Erin Currier

Fiesta Queens III

Mixed media collage on panel, 84"h x 72"w, Item No. 11598,

Fiesta Queens III No time in recent memory have the Fiestas been as controversial as they are are today: with eight protestors having been arraigned on felony charges this past Summer at Santa Fe's Fiestas. I respect and admire freedom of speech and direct action as an expression of one’s belief system; one aspect I have long admired about Fiestas is that it is in and of itself a cultural forum that allows for that engagement of debate and discussion. Like so many cultural institutions worldwide (under threat time and again by Nazis, Isis, and well-meaning members of the politically correct contingent)—from Greco-Roman architecture, to Thanksgiving Day in the USA, to the poetry of T.S.Eliot, to the arches of Palmirya, to the literature of Mark Twain, to the Great Wall of China, the Fiestas dubious beginnings arose from conquest and exclusion, and yet, like the above, they have morphed and transformed into something else entirely and of significant value: the feasting of harvest foods, the championing and celebration of the Spanish language, the performing, playing, and dancing of Mariachi, a coming together of local Hispanic communities that welcome their Native and Anglo friends and brethern alike to join in the festivities. 

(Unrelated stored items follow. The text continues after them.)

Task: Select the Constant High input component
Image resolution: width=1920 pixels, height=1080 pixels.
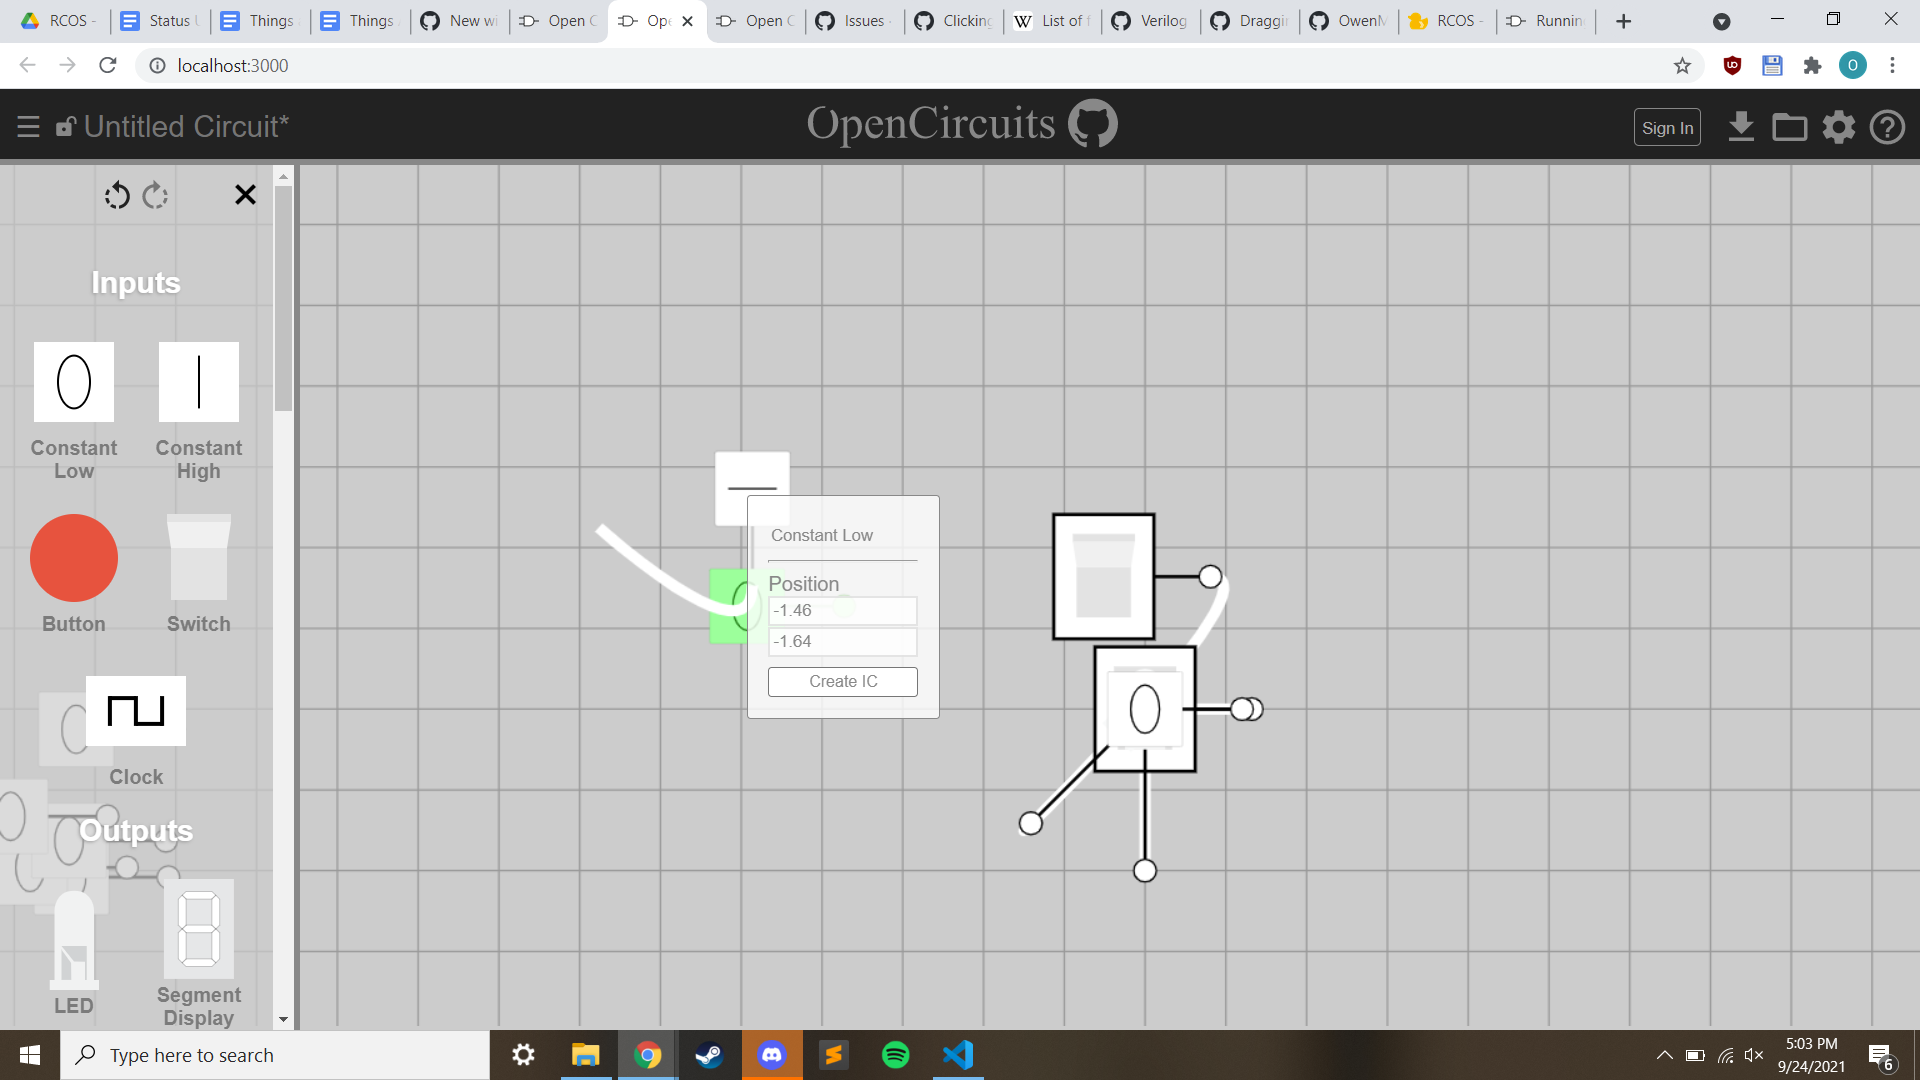Action: [x=198, y=381]
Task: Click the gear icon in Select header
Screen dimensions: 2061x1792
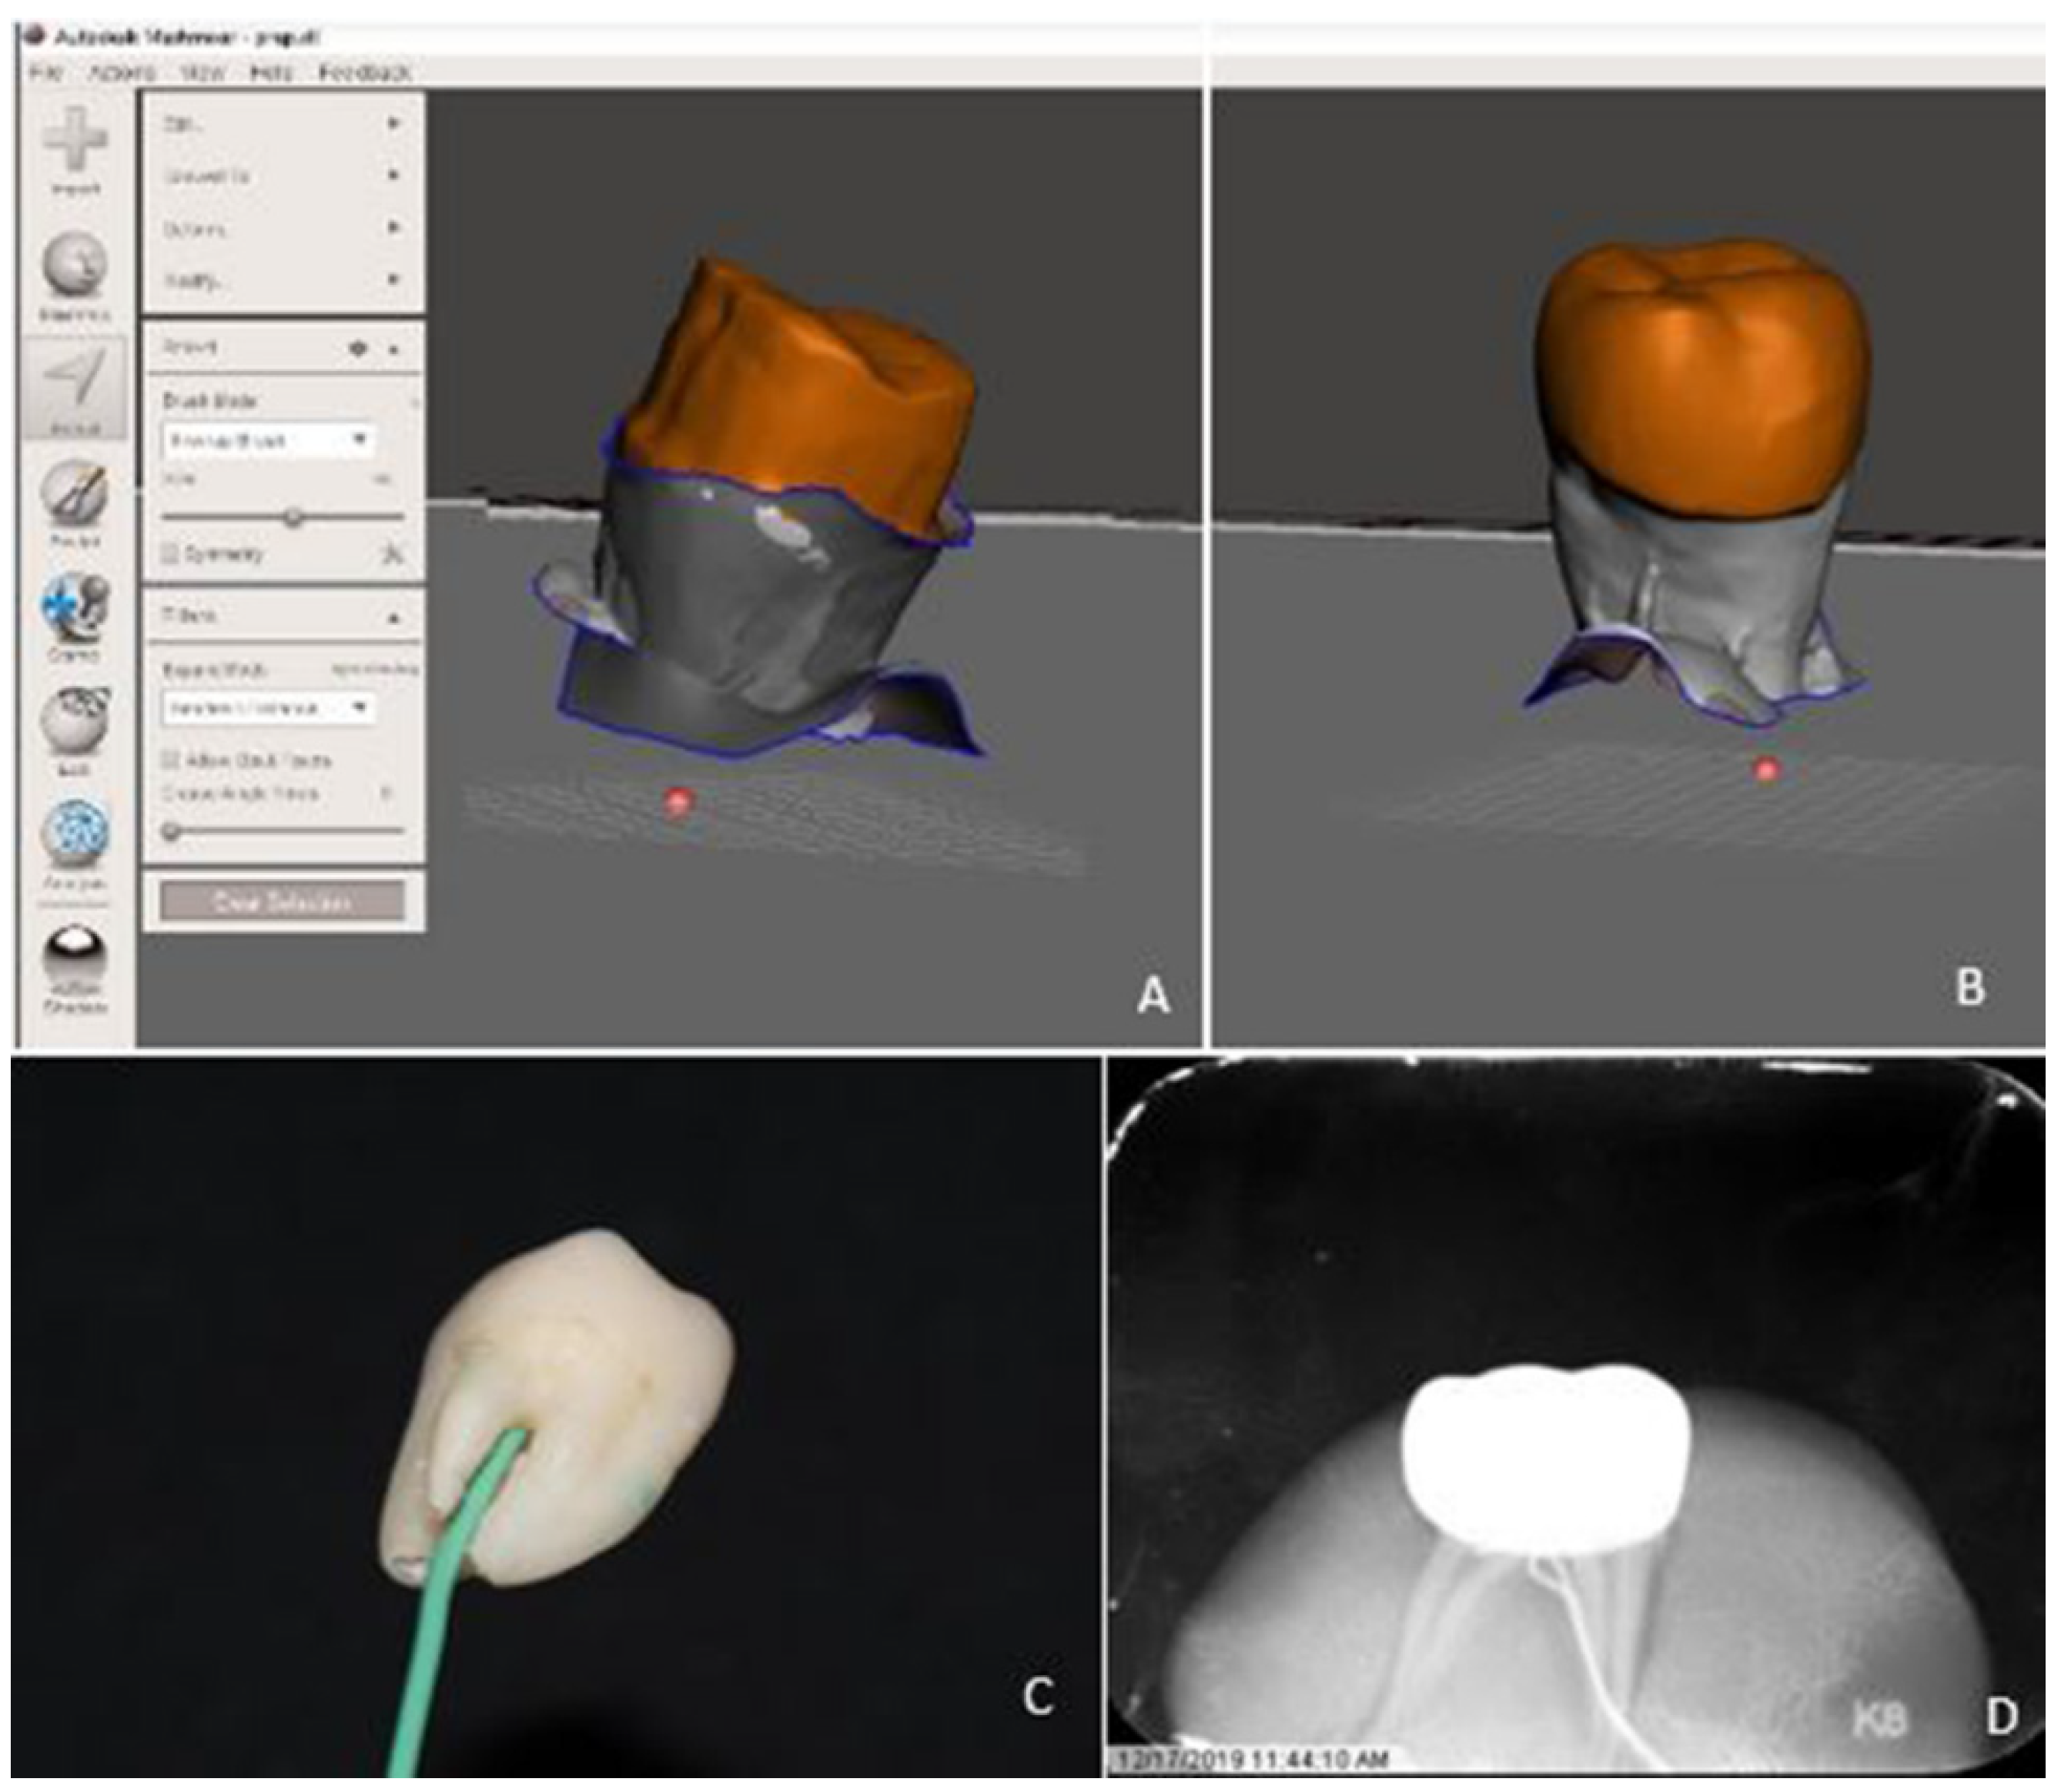Action: tap(358, 348)
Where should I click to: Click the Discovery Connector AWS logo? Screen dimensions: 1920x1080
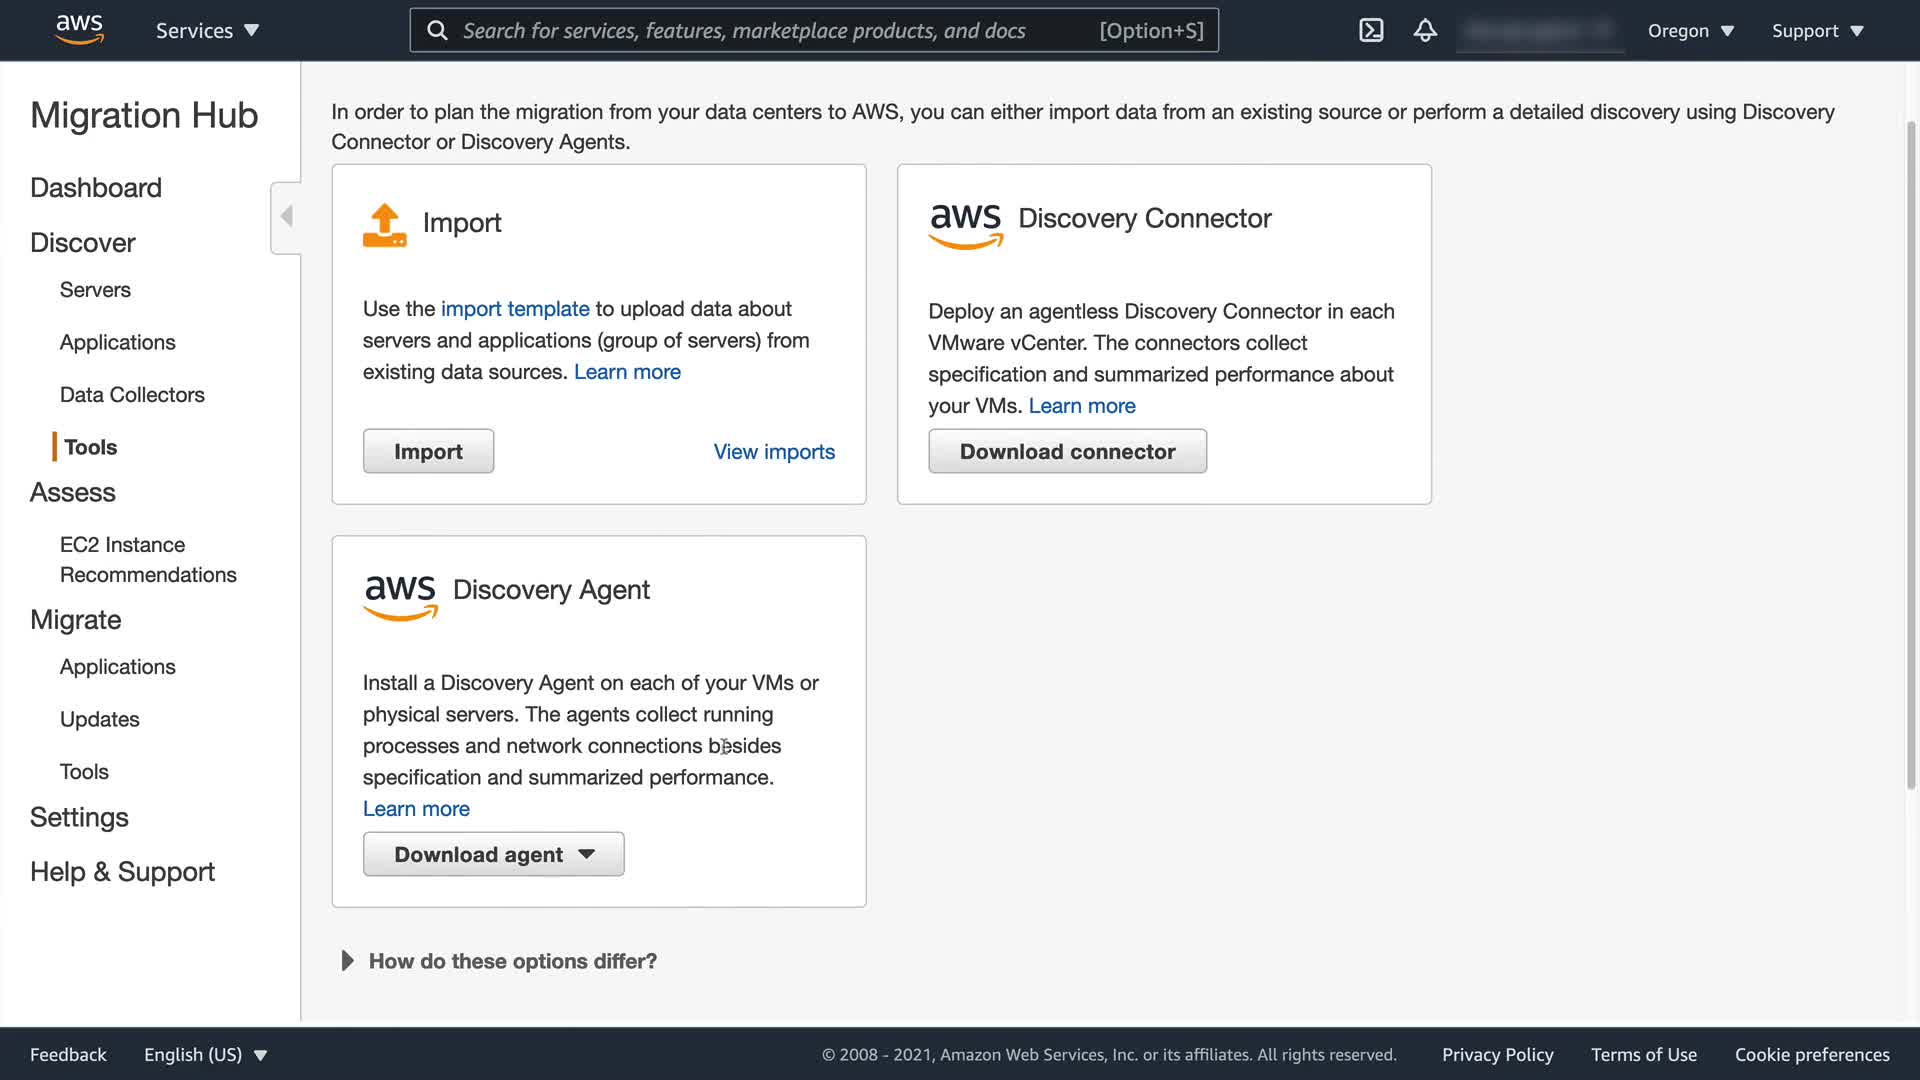click(965, 225)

Once again, it is the girls who are trapped at the heart of the controversy—as is inevitably the case. My reasoning behind paying homage to Taos Fiesta Queens and Princessas every year is that I admire that there is a forum like Fiestas that encourages and rewards an adolescent girl’s value system that is rooted in language—on bilingualism, family, community, skill, and spirituality; a value system increasingly rare in our digital age of social media. Today, teenage girls are far more often than not encouraged to adopt a value system based upon looks, popularity, possessions, “branding”, and profitability. We live in an age in which an adolescent girl can rocket to celebrity status with hundreds of millions of followers on youtube based on how cute her butt looks in a pair of yoga pants. In sharp contrast, New Mexico’s Fiesta Queens and Miss Navajo Nations, articulate themselves in the language of their ancestors, play music, roast chile, slaughter sheep, and work toward their aspirations of helping others in their communities: in short, they Fight Like Girls!!! Que Vivan Las Fiestas!